Passage shown:
=-=-=-=-=

Starting point is 00:28:24 A lot of them said, look, we have sisters. Like, we know how relationships between sisters work. And so Frozen became this thing where they said, let's take these two ideas, the ideas of princess and the idea of sisters, and let's jam them together. And instead of having a prince come in and save the damsel in distress, let's have the sisters, These two princesses save each other. In fact, we can make the prince the bad guy, the villain, and reveal that at the end. And that's frozen.
Starting point is 00:28:53 And it goes on to do amazing business at the box office, but it's because Disney has a system in place that says anyone can be creative. If you know how to draw on those things in your background and your experiences that seem real and true. You're listening to Motley Full Money talking with Charles Duhigg. His new book is smarter, faster, better. are the secrets of being productive in life and business. One of the things you write early in the book is about motivation, and contrary to conventional wisdom, you write that motivation is more of a skill. It's something that can be learned.

=-=-=-=-=

Recorded data:
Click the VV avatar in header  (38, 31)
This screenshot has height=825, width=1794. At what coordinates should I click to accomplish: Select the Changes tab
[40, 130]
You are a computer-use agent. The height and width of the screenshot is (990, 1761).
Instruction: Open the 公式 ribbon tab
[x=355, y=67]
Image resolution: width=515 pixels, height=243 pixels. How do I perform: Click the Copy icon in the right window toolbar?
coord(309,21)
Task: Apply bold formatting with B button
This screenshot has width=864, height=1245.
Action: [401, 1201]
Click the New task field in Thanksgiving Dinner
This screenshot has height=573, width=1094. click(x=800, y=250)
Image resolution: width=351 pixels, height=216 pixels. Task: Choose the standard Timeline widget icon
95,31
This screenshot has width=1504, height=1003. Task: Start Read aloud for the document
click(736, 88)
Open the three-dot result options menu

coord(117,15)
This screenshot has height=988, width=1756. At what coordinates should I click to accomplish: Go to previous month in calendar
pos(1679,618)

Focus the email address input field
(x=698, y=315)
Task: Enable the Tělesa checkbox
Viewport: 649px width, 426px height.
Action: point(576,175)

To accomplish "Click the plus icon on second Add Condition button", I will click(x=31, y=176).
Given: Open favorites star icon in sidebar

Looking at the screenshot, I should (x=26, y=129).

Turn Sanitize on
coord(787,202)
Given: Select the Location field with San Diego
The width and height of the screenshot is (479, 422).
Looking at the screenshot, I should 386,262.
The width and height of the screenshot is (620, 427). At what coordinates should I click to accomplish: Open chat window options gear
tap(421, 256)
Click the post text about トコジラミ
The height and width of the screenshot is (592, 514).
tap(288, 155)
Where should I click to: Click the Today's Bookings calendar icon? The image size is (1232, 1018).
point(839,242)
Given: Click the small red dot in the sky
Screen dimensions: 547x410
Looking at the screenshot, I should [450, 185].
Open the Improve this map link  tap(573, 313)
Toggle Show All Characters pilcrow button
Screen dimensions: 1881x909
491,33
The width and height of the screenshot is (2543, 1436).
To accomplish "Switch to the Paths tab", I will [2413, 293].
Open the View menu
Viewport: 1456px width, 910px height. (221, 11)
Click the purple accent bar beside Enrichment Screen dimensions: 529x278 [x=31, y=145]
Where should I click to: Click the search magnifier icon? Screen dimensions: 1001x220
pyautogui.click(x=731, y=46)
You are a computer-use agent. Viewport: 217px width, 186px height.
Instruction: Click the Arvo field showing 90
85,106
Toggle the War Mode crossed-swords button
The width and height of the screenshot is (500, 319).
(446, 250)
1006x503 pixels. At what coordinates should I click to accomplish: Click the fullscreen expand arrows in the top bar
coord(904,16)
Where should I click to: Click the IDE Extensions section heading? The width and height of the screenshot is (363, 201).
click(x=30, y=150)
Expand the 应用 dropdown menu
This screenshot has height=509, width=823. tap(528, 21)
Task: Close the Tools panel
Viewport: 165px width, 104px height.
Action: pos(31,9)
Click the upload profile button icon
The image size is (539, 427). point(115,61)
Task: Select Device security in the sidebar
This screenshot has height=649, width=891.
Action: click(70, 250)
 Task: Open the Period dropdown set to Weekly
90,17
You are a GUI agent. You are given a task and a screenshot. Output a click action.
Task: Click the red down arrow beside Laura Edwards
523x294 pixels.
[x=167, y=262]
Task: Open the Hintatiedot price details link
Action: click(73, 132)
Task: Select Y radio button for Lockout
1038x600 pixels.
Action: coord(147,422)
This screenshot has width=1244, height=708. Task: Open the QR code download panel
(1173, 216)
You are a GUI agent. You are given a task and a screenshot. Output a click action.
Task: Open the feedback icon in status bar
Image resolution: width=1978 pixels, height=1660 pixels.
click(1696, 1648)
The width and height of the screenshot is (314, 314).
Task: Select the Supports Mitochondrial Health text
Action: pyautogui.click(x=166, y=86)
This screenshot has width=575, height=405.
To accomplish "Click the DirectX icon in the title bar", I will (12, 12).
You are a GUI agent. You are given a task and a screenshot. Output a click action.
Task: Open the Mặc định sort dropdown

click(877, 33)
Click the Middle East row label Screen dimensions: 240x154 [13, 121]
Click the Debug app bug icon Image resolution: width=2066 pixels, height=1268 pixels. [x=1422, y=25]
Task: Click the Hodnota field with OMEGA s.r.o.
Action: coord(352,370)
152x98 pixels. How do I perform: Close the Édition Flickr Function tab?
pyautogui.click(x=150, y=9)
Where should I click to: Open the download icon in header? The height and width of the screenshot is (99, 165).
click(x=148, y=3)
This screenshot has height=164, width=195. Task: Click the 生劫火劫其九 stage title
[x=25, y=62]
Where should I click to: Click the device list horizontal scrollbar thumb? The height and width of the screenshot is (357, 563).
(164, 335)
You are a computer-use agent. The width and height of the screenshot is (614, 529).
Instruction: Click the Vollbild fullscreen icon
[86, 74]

=-=-=-=-=

What you will do: Extend the interview transcript about Disney's Frozen and motivation, picking up right after its final sentence.

Response:
Starting point is 00:29:29 Absolutely. And actually, study after study has shown that this is true. And this really came home for me when I was learning about the Marines. So most of us think about the Marine boot camp as a place where people go to learn discipline, Right? We've all seen those movies. You show up and like someone yells at you and you learn to follow orders. And at one point, that's what boot camp was. But in the last 15 years or so, they've actually completely redesigned boot camp, particularly as millennials have started coming into the armed forces. What happens now is that they're trying to teach people how to generate motivation, particularly self-motivation. And the way you do that is you teach people to start seeking out choices that make them feel like they're in control. How do they do that? Well, it's really interesting. So when you show up for boot camp pretty early, like in your first week, usually your drill instructor will take you into the mess hall or some other place,
Starting point is 00:30:21 and he'll say, okay, your job is to clean this place up, but I'm not going to tell you how to do it. And you have to go and you have to figure out how to straighten everything up where the ketchup bottles go and how much detergent to put in the washing machine. And you have to kind of take control. And then what they do is they only complement people for unexpected acts of leadership or unexpected successes. So they'll never tell someone you're a natural-born leader.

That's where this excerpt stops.